With the stipulation that when there is an empty row or column, an extra row or column is added (I didn't get this from the initial read, at first I thought it meant the WHOLE row or column count was doubled, but it was more scoped to each column or row, not doubling the whole grid.
Solution
using System;
using System.Collections.Generic;
using System.Linq;
using System.Threading.Tasks;
namespace Code;
public static class Day11
{
public static long Solve(string input, int scale)
{
string[] universe = input.Split(Environment.NewLine);
HashSet<int> emptyRows = [..universe.Select((string row, int index)=>(row, index))
.Where(entry => entry.row.All(c => c == '.'))
.Select(entry => entry.index)];
HashSet<int> emptyColumns = [];
for (int col = 0; col < universe[0].Length; col++)
{
bool empty = true;
for (int row = 0; row < universe.Length; row++)
{
if (universe[row][col] != '.')
{
empty = false;
break;
}
}
if (empty) emptyColumns.Add(col);
}
List<Position> galaxyLocations = ExpandFindGalaxy(universe, scale, emptyRows, emptyColumns).ToList();
List<(Position first, Position second)> pairs = new();
for (int x = 0; x < galaxyLocations.Count; x++)
{
for (int y = x + 1; y < galaxyLocations.Count; y++)
{
pairs.Add((galaxyLocations[x], galaxyLocations[y]));
}
}
return pairs
.Select(x => ManhattanDistance(x.first.row, x.second.row, x.first.col, x.second.col))
.Sum();
}
public static long ManhattanDistance(int x1, int x2, int y1, int y2)
{
return Math.Abs(x1 - x2) + Math.Abs(y1 - y2);
}
public static IEnumerable<Position> ExpandFindGalaxy(string[] universe, int scale, HashSet<int> emptyRows, HashSet<int> emptyColumns)
{
List<Position> positions = new List<Position>();
for (int row = 0; row < universe.Length; row++)
{
if (emptyRows.Contains(row))
{
continue;
}
for (int col = 0; col < universe[row].Length; col++)
{
if (emptyColumns.Contains(col))
{
continue;
}
if (universe[row][col] == '#')
{
int adjustedRow = row + (scale - 1) * emptyRows.TakeWhile(r => r < row).Count();
int adjustedCol = col + (scale - 1) * emptyColumns.TakeWhile(c => c < col).Count();
positions.Add(new Position(adjustedRow, adjustedCol));
}
}
}
return positions;
}
}
public record Position(int row, int col);
Breakdown
1: We need to know which rows and columns are empty, so we can use this information later, to help expand the columns / and move the galaxies. Do this by simply looping over the columns and rows, checking for the .
character.
2: Once we have the rows and columns, we need to find the galaxies.

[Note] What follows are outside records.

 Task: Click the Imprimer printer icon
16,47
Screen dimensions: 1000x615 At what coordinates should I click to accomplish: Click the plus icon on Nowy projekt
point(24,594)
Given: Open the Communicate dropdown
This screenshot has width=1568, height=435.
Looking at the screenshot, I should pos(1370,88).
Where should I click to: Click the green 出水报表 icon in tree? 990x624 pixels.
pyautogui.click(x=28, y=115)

At first, I thought I could do this simply by looping over every line, and adding the column and row when we get to an empty one. However, this would not be scalable, as it would add more rows to iterate over, and you would also have to handle the length of the array being looped over ever-growing.

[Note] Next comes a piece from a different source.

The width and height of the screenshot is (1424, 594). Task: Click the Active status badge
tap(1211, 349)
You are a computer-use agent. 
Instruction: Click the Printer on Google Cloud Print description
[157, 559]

Therefore to resolve this problem, we can simply "pretend" the grid has been expanded, by adjusting the row index and column index by the number of rows we'd have passed (within empty rows and columns) and multiply this by the scaling factor (Part 1 = 2, and Part2 = 1million) -1 to account for the zero-based indexing.
This is done using the TakeWhile
method. This method returns items whilst the condition is met, as soon as the condition doesn't match it will stop, and then we receive a count of how many items match the criteria.
Example:
if current rowIndex = 10
emptyRows = [2,4,14]
We can virtually expand the grid without actually adding any rows or columns using maths, making it much more performant.
emptyRows.TakeWhile(r => r < row)
would return elements [2, 4].Count => 2
We can then apply our mathematical formula to this, creating an offset of rows (which would have been created from the empty rows).
We can apply the same logic to the columns and store the adjusted row and column index, giving us the coordinates for the galaxy.
3: Find all the pairs within the galaxy positions, by looping over the rows and columns, and adding the positions for each pair,
i.e
a -> b, a -> c , a -> d
b -> c, b->d
c -> d
and so on.
- Find the shortest distance - Using the well-known Manhattan Distance mathematical formula (a common formula for traversing grid layouts named after the Manhattan street layout, where taxi cabs can only drive in straight lines from block to block, turning at intersections and wanted to do so in the quickest time).
The ManhattanDistance
method will return the number of steps taken to get from point a to point b. Sum these numbers, and we have our answer.
Part 2 was a simple case of updating the scaling factor to 1 million (in C# you can write this using _
to make it easier to separate the 0's.
Problem Solved
I hope you found this solution both useful and educational. Feel free to use the concepts in your solution.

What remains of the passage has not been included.